Class ContainerRetryContext

java.lang.Object
org.apache.hadoop.yarn.api.records.ContainerRetryContext

@Public @Unstable public abstract class ContainerRetryContext extends Object
ContainerRetryContext indicates how container retry after it fails to run.

It provides details such as:

  • ContainerRetryPolicy : - NEVER_RETRY(DEFAULT value): no matter what error code is when container fails to run, just do not retry. - RETRY_ON_ALL_ERRORS: no matter what error code is, when container fails to run, just retry. - RETRY_ON_SPECIFIC_ERROR_CODES: when container fails to run, do retry if the error code is one of errorCodes, otherwise do not retry.

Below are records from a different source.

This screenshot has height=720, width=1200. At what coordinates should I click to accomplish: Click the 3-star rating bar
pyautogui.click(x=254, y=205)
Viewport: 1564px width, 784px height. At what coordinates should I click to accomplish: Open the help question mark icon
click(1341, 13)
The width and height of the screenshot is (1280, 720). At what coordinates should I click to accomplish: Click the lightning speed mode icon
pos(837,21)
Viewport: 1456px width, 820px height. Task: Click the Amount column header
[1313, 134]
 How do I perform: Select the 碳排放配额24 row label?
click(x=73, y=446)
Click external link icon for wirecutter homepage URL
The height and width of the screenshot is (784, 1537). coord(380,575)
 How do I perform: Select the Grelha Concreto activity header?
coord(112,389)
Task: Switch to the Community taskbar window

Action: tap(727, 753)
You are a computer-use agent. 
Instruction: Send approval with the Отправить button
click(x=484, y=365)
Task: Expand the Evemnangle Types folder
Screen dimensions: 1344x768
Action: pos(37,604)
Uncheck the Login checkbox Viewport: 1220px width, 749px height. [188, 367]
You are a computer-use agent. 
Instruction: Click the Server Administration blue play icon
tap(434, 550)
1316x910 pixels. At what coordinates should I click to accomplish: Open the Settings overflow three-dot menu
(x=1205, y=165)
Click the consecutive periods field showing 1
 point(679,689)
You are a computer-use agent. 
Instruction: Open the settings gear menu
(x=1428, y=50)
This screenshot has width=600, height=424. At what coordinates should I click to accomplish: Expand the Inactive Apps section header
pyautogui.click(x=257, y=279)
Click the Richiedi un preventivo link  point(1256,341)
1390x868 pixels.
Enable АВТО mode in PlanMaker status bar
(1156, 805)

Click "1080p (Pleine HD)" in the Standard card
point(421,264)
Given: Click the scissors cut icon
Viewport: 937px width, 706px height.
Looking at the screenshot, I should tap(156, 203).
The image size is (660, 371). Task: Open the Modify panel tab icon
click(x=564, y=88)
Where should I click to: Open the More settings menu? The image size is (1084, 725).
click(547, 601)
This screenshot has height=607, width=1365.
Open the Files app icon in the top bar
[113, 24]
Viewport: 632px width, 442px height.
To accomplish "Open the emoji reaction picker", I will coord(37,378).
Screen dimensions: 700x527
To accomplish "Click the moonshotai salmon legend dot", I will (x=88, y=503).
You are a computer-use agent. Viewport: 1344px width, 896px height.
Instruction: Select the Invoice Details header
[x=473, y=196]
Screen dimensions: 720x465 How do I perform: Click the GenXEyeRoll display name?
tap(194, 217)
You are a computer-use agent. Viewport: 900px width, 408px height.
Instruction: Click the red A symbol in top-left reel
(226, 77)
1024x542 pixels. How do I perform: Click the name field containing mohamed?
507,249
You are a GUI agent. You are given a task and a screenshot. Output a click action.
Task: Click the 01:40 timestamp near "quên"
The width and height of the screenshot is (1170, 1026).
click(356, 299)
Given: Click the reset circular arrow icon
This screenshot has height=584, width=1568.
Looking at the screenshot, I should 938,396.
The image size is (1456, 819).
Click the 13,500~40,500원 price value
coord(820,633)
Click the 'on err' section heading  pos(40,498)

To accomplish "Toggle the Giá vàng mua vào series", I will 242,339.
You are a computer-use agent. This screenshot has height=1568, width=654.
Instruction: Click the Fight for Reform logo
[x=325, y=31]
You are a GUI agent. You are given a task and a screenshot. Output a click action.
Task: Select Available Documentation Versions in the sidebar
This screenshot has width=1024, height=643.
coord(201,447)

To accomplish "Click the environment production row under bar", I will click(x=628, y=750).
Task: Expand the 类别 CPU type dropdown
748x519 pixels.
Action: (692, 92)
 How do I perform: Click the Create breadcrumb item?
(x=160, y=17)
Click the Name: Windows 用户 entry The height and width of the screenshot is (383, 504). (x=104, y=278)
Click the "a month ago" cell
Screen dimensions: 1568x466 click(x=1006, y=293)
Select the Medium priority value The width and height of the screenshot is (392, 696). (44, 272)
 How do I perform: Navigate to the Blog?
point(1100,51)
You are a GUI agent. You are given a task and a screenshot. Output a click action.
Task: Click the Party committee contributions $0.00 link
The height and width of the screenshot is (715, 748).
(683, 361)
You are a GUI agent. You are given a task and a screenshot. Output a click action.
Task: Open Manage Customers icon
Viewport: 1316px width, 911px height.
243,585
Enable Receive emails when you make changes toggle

Note: if error code is 137(SIGKILL) or 143(SIGTERM), it will not retry because it is usually killed on purpose.
  • maxRetries specifies how many times to retry if need to retry. If the value is -1, it means retry forever.
  • retryInterval specifies delaying some time before relaunch container, the unit is millisecond.
  • failuresValidityInterval: default value is -1. When failuresValidityInterval in milliseconds is set to > 0, the failure number will not take failures which happen out of the failuresValidityInterval into failure count. If failure count reaches to maxRetries, the container will be failed.
  • Field Details

  • Constructor Details

    • ContainerRetryContext

      public ContainerRetryContext()
  • Method Details

    • newInstance

      @Private @Unstable public static ContainerRetryContext newInstance(ContainerRetryPolicy retryPolicy, Set<Integer> errorCodes, int maxRetries, int retryInterval, long failuresValidityInterval)
    • newInstance

      @Private @Unstable public static ContainerRetryContext newInstance(ContainerRetryPolicy retryPolicy, Set<Integer> errorCodes, int maxRetries, int retryInterval)
    • getRetryPolicy

      public abstract ContainerRetryPolicy getRetryPolicy()
    • setRetryPolicy

      public abstract void setRetryPolicy(ContainerRetryPolicy retryPolicy)
    • getErrorCodes

      public abstract Set<Integer> getErrorCodes()
    • setErrorCodes

      public abstract void setErrorCodes(Set<Integer> errorCodes)
    • getMaxRetries

      public abstract int getMaxRetries()
    • setMaxRetries

      public abstract void setMaxRetries(int maxRetries)
    • getRetryInterval

      public abstract int getRetryInterval()
    • setRetryInterval

      public abstract void setRetryInterval(int retryInterval)
    • getFailuresValidityInterval

      public abstract long getFailuresValidityInterval()
    • setFailuresValidityInterval

      public abstract void setFailuresValidityInterval(long failuresValidityInterval)